Il fulcro della controversia è il tratto tirolese dell’autostrada A12 Inntal, tra Langkampfen e Ampass, lungo il valico del Brennero, uno dei nodi più sensibili della rete europea dei trasporti TEN-T.

Si tratta di un asse logistico strategico per i flussi di merci tra Italia ed Europa centrale, dove ogni restrizione al traffico pesante ha un impatto immediato sulla catena del trasporto.

I quattro divieti contestati

L’Italia contesta quattro misure principali adottate lungo la A12 Inntal Autobahn:

  • divieto di transito notturno per i veicoli industriali in fasce orarie definite
  • divieto settoriale su specifiche merci (carta, cemento, metalli e prodotti agricoli e di largo consumo)
  • limitazioni nei periodi di punta e nei fine settimana
  • sistema di dosaggio del traffico con contingentamento dei mezzi diretti verso il Brennero

Per il 2026 sono previste circa 30 giornate di regolazione del flusso veicolare.

La posizione dell’Italia

Secondo il Governo italiano, tali misure configurano restrizioni equivalenti a limitazioni quantitative, incompatibili con la libertà di circolazione delle merci nel mercato unico europeo.

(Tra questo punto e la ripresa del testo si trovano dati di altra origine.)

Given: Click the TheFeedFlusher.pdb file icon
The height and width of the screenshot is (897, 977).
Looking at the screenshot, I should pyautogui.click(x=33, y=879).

I divieti al Brennero avrebbero un effetto strutturale sulla capacità del corridoio, riducendo in modo significativo la fluidità dei traffici tra Italia e area centro-europea.

Impatto operativo sull’autotrasporto

Le imprese di autotrasporto evidenziano criticità crescenti:

  • tempi di percorrenza non prevedibili
  • soste obbligate e congestioni
  • riprogrammazione continua delle tratte

L’alternativa di valichi come Tarvisio o altri attraversamenti alpini comporta:

  • aumento dei chilometri percorsi
  • incremento dei costi logistici
  • perdita di efficienza della supply chain

Il parere della Commissione europea

La Commissione europea è intervenuta nella procedura ex articolo 259 TFUE, esprimendo criticità sulle misure adottate dall’Austria.

Secondo Bruxelles, i divieti notturni, settoriali, stagionali e il sistema di dosaggio non risultano adeguatamente giustificati né proporzionati rispetto agli obiettivi ambientali dichiarati.